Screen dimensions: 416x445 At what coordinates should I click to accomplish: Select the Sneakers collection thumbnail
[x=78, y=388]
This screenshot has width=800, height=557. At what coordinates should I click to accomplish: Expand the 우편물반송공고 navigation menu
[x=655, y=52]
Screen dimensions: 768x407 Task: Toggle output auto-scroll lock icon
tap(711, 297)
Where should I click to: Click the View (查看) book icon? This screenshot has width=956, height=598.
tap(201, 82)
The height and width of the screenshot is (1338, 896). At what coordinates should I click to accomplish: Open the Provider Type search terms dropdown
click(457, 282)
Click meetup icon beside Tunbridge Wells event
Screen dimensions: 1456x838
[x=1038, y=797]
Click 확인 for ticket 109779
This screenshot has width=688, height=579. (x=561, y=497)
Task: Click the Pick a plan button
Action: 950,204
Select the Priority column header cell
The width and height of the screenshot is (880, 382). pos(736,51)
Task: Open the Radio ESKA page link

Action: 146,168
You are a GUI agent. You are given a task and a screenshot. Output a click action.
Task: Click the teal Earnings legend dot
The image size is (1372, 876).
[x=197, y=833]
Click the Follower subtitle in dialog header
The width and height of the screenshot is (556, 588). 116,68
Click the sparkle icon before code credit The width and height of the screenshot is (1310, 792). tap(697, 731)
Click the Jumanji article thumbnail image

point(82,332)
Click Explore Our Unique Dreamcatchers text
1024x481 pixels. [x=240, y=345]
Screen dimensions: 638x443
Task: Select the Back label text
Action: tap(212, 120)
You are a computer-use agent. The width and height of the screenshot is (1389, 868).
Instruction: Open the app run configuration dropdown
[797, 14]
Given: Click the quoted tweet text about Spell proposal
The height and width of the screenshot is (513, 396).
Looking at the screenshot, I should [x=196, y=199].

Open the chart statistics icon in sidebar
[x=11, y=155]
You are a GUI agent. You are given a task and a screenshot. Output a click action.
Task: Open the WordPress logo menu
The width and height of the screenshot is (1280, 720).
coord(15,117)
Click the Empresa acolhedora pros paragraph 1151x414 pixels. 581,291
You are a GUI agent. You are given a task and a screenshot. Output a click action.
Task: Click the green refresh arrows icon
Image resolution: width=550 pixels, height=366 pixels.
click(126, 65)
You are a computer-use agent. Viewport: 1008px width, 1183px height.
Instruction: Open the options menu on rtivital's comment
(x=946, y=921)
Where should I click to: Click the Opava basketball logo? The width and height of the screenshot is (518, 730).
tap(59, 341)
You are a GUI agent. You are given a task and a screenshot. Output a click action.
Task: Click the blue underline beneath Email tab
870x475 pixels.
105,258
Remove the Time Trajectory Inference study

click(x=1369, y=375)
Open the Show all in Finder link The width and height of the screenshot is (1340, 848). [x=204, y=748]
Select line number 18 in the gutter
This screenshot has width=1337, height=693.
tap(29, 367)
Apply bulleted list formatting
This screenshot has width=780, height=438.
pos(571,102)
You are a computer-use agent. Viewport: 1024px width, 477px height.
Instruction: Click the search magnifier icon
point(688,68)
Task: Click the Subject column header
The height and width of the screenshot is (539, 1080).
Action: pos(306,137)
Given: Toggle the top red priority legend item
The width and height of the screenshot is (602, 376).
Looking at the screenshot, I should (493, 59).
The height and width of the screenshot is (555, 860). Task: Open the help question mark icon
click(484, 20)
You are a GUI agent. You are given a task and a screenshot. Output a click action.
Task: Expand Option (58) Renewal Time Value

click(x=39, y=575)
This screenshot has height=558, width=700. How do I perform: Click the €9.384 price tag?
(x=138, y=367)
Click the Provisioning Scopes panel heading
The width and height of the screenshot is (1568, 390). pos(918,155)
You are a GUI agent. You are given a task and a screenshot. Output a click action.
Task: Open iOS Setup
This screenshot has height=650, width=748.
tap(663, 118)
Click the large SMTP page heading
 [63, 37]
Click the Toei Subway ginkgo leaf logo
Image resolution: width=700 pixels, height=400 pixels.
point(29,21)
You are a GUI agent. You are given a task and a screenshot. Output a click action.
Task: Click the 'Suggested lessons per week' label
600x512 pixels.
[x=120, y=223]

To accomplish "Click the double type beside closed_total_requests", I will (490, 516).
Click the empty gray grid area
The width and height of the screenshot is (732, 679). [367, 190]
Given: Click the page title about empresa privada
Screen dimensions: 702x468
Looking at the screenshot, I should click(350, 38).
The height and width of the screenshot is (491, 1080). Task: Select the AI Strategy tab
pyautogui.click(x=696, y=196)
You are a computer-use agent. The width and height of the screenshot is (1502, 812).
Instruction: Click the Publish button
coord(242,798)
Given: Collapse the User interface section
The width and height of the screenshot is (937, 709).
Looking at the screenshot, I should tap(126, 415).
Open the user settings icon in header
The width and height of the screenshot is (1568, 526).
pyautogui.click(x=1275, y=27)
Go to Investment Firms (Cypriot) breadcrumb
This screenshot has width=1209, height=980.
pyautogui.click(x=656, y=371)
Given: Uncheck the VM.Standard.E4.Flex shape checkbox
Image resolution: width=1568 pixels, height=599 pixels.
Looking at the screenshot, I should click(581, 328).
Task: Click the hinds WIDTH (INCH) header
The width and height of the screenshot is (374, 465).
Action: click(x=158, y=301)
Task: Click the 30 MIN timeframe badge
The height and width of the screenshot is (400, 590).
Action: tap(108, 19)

**Task requirements:** All records must be transcribed exactly, with none left out.

**Expected answer:**
Screen dimensions: 416x445 At what coordinates should I click to accomplish: Select the Sneakers collection thumbnail
[x=78, y=388]
This screenshot has width=800, height=557. At what coordinates should I click to accomplish: Expand the 우편물반송공고 navigation menu
[x=655, y=52]
Screen dimensions: 768x407 Task: Toggle output auto-scroll lock icon
tap(711, 297)
Where should I click to: Click the View (查看) book icon? This screenshot has width=956, height=598.
tap(201, 82)
The height and width of the screenshot is (1338, 896). At what coordinates should I click to accomplish: Open the Provider Type search terms dropdown
click(457, 282)
Click meetup icon beside Tunbridge Wells event
Screen dimensions: 1456x838
[x=1038, y=797]
Click 확인 for ticket 109779
This screenshot has width=688, height=579. (x=561, y=497)
Task: Click the Pick a plan button
Action: 950,204
Select the Priority column header cell
The width and height of the screenshot is (880, 382). pos(736,51)
Task: Open the Radio ESKA page link

Action: 146,168
You are a GUI agent. You are given a task and a screenshot. Output a click action.
Task: Click the teal Earnings legend dot
The image size is (1372, 876).
[x=197, y=833]
Click the Follower subtitle in dialog header
The width and height of the screenshot is (556, 588). 116,68
Click the sparkle icon before code credit The width and height of the screenshot is (1310, 792). tap(697, 731)
Click the Jumanji article thumbnail image

point(82,332)
Click Explore Our Unique Dreamcatchers text
1024x481 pixels. [x=240, y=345]
Screen dimensions: 638x443
Task: Select the Back label text
Action: tap(212, 120)
You are a computer-use agent. The width and height of the screenshot is (1389, 868).
Instruction: Open the app run configuration dropdown
[797, 14]
Given: Click the quoted tweet text about Spell proposal
The height and width of the screenshot is (513, 396).
Looking at the screenshot, I should [x=196, y=199].

Open the chart statistics icon in sidebar
[x=11, y=155]
You are a GUI agent. You are given a task and a screenshot. Output a click action.
Task: Open the WordPress logo menu
The width and height of the screenshot is (1280, 720).
coord(15,117)
Click the Empresa acolhedora pros paragraph 1151x414 pixels. 581,291
You are a GUI agent. You are given a task and a screenshot. Output a click action.
Task: Click the green refresh arrows icon
Image resolution: width=550 pixels, height=366 pixels.
click(126, 65)
You are a computer-use agent. Viewport: 1008px width, 1183px height.
Instruction: Open the options menu on rtivital's comment
(x=946, y=921)
Where should I click to: Click the Opava basketball logo? The width and height of the screenshot is (518, 730).
tap(59, 341)
You are a GUI agent. You are given a task and a screenshot. Output a click action.
Task: Click the blue underline beneath Email tab
870x475 pixels.
105,258
Remove the Time Trajectory Inference study

click(x=1369, y=375)
Open the Show all in Finder link The width and height of the screenshot is (1340, 848). [x=204, y=748]
Select line number 18 in the gutter
This screenshot has width=1337, height=693.
tap(29, 367)
Apply bulleted list formatting
This screenshot has width=780, height=438.
pos(571,102)
You are a computer-use agent. Viewport: 1024px width, 477px height.
Instruction: Click the search magnifier icon
point(688,68)
Task: Click the Subject column header
The height and width of the screenshot is (539, 1080).
Action: pos(306,137)
Given: Toggle the top red priority legend item
The width and height of the screenshot is (602, 376).
Looking at the screenshot, I should (493, 59).
The height and width of the screenshot is (555, 860). Task: Open the help question mark icon
click(484, 20)
You are a GUI agent. You are given a task and a screenshot. Output a click action.
Task: Expand Option (58) Renewal Time Value

click(x=39, y=575)
This screenshot has height=558, width=700. How do I perform: Click the €9.384 price tag?
(x=138, y=367)
Click the Provisioning Scopes panel heading
The width and height of the screenshot is (1568, 390). pos(918,155)
You are a GUI agent. You are given a task and a screenshot. Output a click action.
Task: Open iOS Setup
This screenshot has height=650, width=748.
tap(663, 118)
Click the large SMTP page heading
 [63, 37]
Click the Toei Subway ginkgo leaf logo
Image resolution: width=700 pixels, height=400 pixels.
point(29,21)
You are a GUI agent. You are given a task and a screenshot. Output a click action.
Task: Click the 'Suggested lessons per week' label
600x512 pixels.
[x=120, y=223]

To accomplish "Click the double type beside closed_total_requests", I will (490, 516).
Click the empty gray grid area
The width and height of the screenshot is (732, 679). [367, 190]
Given: Click the page title about empresa privada
Screen dimensions: 702x468
Looking at the screenshot, I should click(350, 38).
The height and width of the screenshot is (491, 1080). Task: Select the AI Strategy tab
pyautogui.click(x=696, y=196)
You are a computer-use agent. The width and height of the screenshot is (1502, 812).
Instruction: Click the Publish button
coord(242,798)
Given: Collapse the User interface section
The width and height of the screenshot is (937, 709).
Looking at the screenshot, I should tap(126, 415).
Open the user settings icon in header
The width and height of the screenshot is (1568, 526).
pyautogui.click(x=1275, y=27)
Go to Investment Firms (Cypriot) breadcrumb
This screenshot has width=1209, height=980.
pyautogui.click(x=656, y=371)
Given: Uncheck the VM.Standard.E4.Flex shape checkbox
Image resolution: width=1568 pixels, height=599 pixels.
Looking at the screenshot, I should click(581, 328).
Task: Click the hinds WIDTH (INCH) header
The width and height of the screenshot is (374, 465).
Action: click(x=158, y=301)
Task: Click the 30 MIN timeframe badge
The height and width of the screenshot is (400, 590).
Action: tap(108, 19)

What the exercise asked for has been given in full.